EXERCISE PROMPT: Copy the data below. Keep every line exactly as it is.

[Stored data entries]
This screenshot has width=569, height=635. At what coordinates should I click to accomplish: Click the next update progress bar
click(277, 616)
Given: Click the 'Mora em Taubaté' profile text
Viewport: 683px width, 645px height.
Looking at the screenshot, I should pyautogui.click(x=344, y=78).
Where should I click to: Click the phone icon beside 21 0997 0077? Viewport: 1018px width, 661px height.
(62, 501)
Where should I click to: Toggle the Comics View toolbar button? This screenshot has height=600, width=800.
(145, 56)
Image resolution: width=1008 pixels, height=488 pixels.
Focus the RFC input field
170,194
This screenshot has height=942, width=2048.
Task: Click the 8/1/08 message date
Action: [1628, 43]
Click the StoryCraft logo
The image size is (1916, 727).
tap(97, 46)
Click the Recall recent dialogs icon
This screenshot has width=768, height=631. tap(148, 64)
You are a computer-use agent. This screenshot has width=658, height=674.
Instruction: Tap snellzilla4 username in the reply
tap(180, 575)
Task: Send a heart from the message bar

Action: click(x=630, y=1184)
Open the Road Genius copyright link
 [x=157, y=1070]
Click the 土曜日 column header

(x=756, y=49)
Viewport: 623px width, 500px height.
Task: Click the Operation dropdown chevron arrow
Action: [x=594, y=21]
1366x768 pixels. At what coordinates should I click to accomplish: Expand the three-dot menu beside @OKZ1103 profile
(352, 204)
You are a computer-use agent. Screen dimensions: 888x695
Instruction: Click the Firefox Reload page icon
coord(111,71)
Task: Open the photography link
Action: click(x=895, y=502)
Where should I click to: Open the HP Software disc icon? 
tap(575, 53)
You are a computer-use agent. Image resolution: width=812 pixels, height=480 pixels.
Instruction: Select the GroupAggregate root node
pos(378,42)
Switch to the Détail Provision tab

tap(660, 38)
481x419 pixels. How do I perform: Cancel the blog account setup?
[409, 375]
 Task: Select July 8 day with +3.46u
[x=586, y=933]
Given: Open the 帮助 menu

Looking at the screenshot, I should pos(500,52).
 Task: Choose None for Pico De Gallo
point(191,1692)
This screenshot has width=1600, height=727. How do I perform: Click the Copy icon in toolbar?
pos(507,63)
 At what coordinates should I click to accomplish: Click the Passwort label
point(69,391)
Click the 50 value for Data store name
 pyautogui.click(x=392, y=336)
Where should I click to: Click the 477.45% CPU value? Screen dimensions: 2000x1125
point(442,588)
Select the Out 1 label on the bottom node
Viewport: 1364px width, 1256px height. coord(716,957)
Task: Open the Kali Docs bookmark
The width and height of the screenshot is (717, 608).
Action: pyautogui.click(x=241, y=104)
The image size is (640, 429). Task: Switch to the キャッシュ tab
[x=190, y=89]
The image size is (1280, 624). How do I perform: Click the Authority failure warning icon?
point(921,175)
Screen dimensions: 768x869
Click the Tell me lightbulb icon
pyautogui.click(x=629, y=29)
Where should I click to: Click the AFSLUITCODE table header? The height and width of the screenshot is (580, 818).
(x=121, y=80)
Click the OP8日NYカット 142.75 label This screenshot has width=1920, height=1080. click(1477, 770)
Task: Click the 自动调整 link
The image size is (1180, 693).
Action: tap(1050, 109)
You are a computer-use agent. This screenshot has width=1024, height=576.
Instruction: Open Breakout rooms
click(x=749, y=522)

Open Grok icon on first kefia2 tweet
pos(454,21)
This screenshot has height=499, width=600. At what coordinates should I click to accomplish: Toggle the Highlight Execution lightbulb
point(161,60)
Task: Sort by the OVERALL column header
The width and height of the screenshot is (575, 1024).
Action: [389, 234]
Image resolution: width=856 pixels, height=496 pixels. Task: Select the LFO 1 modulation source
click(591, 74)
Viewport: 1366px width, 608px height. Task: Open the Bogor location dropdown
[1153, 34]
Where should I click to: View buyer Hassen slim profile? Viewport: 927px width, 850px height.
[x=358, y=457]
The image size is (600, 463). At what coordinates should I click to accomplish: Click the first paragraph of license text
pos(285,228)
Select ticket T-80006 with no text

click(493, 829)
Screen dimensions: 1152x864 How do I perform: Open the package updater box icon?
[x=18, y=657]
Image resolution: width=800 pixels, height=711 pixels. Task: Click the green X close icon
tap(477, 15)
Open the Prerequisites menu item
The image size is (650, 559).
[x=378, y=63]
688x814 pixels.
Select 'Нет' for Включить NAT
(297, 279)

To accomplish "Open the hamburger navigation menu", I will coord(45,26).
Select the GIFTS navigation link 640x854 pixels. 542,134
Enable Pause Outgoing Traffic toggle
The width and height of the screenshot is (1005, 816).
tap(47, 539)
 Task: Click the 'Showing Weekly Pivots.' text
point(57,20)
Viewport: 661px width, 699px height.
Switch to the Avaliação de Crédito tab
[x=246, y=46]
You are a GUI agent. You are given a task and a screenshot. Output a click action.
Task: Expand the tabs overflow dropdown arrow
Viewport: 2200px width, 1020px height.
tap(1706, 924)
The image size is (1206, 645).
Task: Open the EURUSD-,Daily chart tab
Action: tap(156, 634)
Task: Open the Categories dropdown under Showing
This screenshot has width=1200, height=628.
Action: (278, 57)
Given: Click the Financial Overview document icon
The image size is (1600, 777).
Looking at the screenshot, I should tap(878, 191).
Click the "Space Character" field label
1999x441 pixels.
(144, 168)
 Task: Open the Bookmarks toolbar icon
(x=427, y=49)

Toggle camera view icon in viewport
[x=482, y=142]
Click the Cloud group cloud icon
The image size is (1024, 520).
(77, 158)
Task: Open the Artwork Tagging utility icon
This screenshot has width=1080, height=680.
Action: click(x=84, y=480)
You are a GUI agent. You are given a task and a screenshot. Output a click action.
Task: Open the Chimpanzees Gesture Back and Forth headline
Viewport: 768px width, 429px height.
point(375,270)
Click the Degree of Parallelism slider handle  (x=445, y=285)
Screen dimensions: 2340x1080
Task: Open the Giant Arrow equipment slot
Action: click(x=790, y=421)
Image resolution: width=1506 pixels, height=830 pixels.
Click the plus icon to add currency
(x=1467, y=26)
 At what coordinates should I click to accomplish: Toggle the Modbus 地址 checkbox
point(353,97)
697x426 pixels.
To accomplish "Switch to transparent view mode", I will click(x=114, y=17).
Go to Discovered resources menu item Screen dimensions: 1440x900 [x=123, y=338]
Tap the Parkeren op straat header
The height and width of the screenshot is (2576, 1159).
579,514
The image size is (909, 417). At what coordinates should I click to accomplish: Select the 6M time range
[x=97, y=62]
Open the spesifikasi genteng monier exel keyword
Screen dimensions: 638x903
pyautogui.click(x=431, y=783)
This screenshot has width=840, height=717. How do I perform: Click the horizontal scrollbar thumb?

SOLUTION:
This screenshot has width=569, height=635. At what coordinates should I click to accomplish: Click the next update progress bar
click(277, 616)
Given: Click the 'Mora em Taubaté' profile text
Viewport: 683px width, 645px height.
Looking at the screenshot, I should pyautogui.click(x=344, y=78).
Where should I click to: Click the phone icon beside 21 0997 0077? Viewport: 1018px width, 661px height.
(62, 501)
Where should I click to: Toggle the Comics View toolbar button? This screenshot has height=600, width=800.
(145, 56)
Image resolution: width=1008 pixels, height=488 pixels.
Focus the RFC input field
170,194
This screenshot has height=942, width=2048.
Task: Click the 8/1/08 message date
Action: [1628, 43]
Click the StoryCraft logo
The image size is (1916, 727).
tap(97, 46)
Click the Recall recent dialogs icon
This screenshot has width=768, height=631. tap(148, 64)
You are a computer-use agent. This screenshot has width=658, height=674.
Instruction: Tap snellzilla4 username in the reply
tap(180, 575)
Task: Send a heart from the message bar

Action: click(x=630, y=1184)
Open the Road Genius copyright link
 [x=157, y=1070]
Click the 土曜日 column header

(x=756, y=49)
Viewport: 623px width, 500px height.
Task: Click the Operation dropdown chevron arrow
Action: [x=594, y=21]
1366x768 pixels. At what coordinates should I click to accomplish: Expand the three-dot menu beside @OKZ1103 profile
(352, 204)
You are a computer-use agent. Screen dimensions: 888x695
Instruction: Click the Firefox Reload page icon
coord(111,71)
Task: Open the photography link
Action: click(x=895, y=502)
Where should I click to: Open the HP Software disc icon? 
tap(575, 53)
You are a computer-use agent. Image resolution: width=812 pixels, height=480 pixels.
Instruction: Select the GroupAggregate root node
pos(378,42)
Switch to the Détail Provision tab

tap(660, 38)
481x419 pixels. How do I perform: Cancel the blog account setup?
[409, 375]
 Task: Select July 8 day with +3.46u
[x=586, y=933]
Given: Open the 帮助 menu

Looking at the screenshot, I should pos(500,52).
 Task: Choose None for Pico De Gallo
point(191,1692)
This screenshot has width=1600, height=727. How do I perform: Click the Copy icon in toolbar?
pos(507,63)
 At what coordinates should I click to accomplish: Click the Passwort label
point(69,391)
Click the 50 value for Data store name
 pyautogui.click(x=392, y=336)
Where should I click to: Click the 477.45% CPU value? Screen dimensions: 2000x1125
point(442,588)
Select the Out 1 label on the bottom node
Viewport: 1364px width, 1256px height. coord(716,957)
Task: Open the Kali Docs bookmark
The width and height of the screenshot is (717, 608).
Action: pyautogui.click(x=241, y=104)
The image size is (640, 429). Task: Switch to the キャッシュ tab
[x=190, y=89]
The image size is (1280, 624). How do I perform: Click the Authority failure warning icon?
point(921,175)
Screen dimensions: 768x869
Click the Tell me lightbulb icon
pyautogui.click(x=629, y=29)
Where should I click to: Click the AFSLUITCODE table header? The height and width of the screenshot is (580, 818).
(x=121, y=80)
Click the OP8日NYカット 142.75 label This screenshot has width=1920, height=1080. click(1477, 770)
Task: Click the 自动调整 link
The image size is (1180, 693).
Action: tap(1050, 109)
You are a computer-use agent. This screenshot has width=1024, height=576.
Instruction: Open Breakout rooms
click(x=749, y=522)

Open Grok icon on first kefia2 tweet
pos(454,21)
This screenshot has height=499, width=600. At what coordinates should I click to accomplish: Toggle the Highlight Execution lightbulb
point(161,60)
Task: Sort by the OVERALL column header
The width and height of the screenshot is (575, 1024).
Action: [389, 234]
Image resolution: width=856 pixels, height=496 pixels. Task: Select the LFO 1 modulation source
click(591, 74)
Viewport: 1366px width, 608px height. Task: Open the Bogor location dropdown
[1153, 34]
Where should I click to: View buyer Hassen slim profile? Viewport: 927px width, 850px height.
[x=358, y=457]
The image size is (600, 463). At what coordinates should I click to accomplish: Click the first paragraph of license text
pos(285,228)
Select ticket T-80006 with no text

click(493, 829)
Screen dimensions: 1152x864 How do I perform: Open the package updater box icon?
[x=18, y=657]
Image resolution: width=800 pixels, height=711 pixels. Task: Click the green X close icon
tap(477, 15)
Open the Prerequisites menu item
The image size is (650, 559).
[x=378, y=63]
688x814 pixels.
Select 'Нет' for Включить NAT
(297, 279)

To accomplish "Open the hamburger navigation menu", I will coord(45,26).
Select the GIFTS navigation link 640x854 pixels. 542,134
Enable Pause Outgoing Traffic toggle
The width and height of the screenshot is (1005, 816).
tap(47, 539)
 Task: Click the 'Showing Weekly Pivots.' text
point(57,20)
Viewport: 661px width, 699px height.
Switch to the Avaliação de Crédito tab
[x=246, y=46]
You are a GUI agent. You are given a task and a screenshot. Output a click action.
Task: Expand the tabs overflow dropdown arrow
Viewport: 2200px width, 1020px height.
tap(1706, 924)
The image size is (1206, 645).
Task: Open the EURUSD-,Daily chart tab
Action: tap(156, 634)
Task: Open the Categories dropdown under Showing
This screenshot has width=1200, height=628.
Action: (278, 57)
Given: Click the Financial Overview document icon
The image size is (1600, 777).
Looking at the screenshot, I should tap(878, 191).
Click the "Space Character" field label
1999x441 pixels.
(144, 168)
 Task: Open the Bookmarks toolbar icon
(x=427, y=49)

Toggle camera view icon in viewport
[x=482, y=142]
Click the Cloud group cloud icon
The image size is (1024, 520).
(77, 158)
Task: Open the Artwork Tagging utility icon
This screenshot has width=1080, height=680.
Action: click(x=84, y=480)
You are a GUI agent. You are given a task and a screenshot. Output a click action.
Task: Open the Chimpanzees Gesture Back and Forth headline
Viewport: 768px width, 429px height.
point(375,270)
Click the Degree of Parallelism slider handle  (x=445, y=285)
Screen dimensions: 2340x1080
Task: Open the Giant Arrow equipment slot
Action: click(x=790, y=421)
Image resolution: width=1506 pixels, height=830 pixels.
Click the plus icon to add currency
(x=1467, y=26)
 At what coordinates should I click to accomplish: Toggle the Modbus 地址 checkbox
point(353,97)
697x426 pixels.
To accomplish "Switch to transparent view mode", I will click(x=114, y=17).
Go to Discovered resources menu item Screen dimensions: 1440x900 [x=123, y=338]
Tap the Parkeren op straat header
The height and width of the screenshot is (2576, 1159).
579,514
The image size is (909, 417). At what coordinates should I click to accomplish: Select the 6M time range
[x=97, y=62]
Open the spesifikasi genteng monier exel keyword
Screen dimensions: 638x903
pyautogui.click(x=431, y=783)
This screenshot has width=840, height=717. How do I perform: Click the horizontal scrollbar thumb?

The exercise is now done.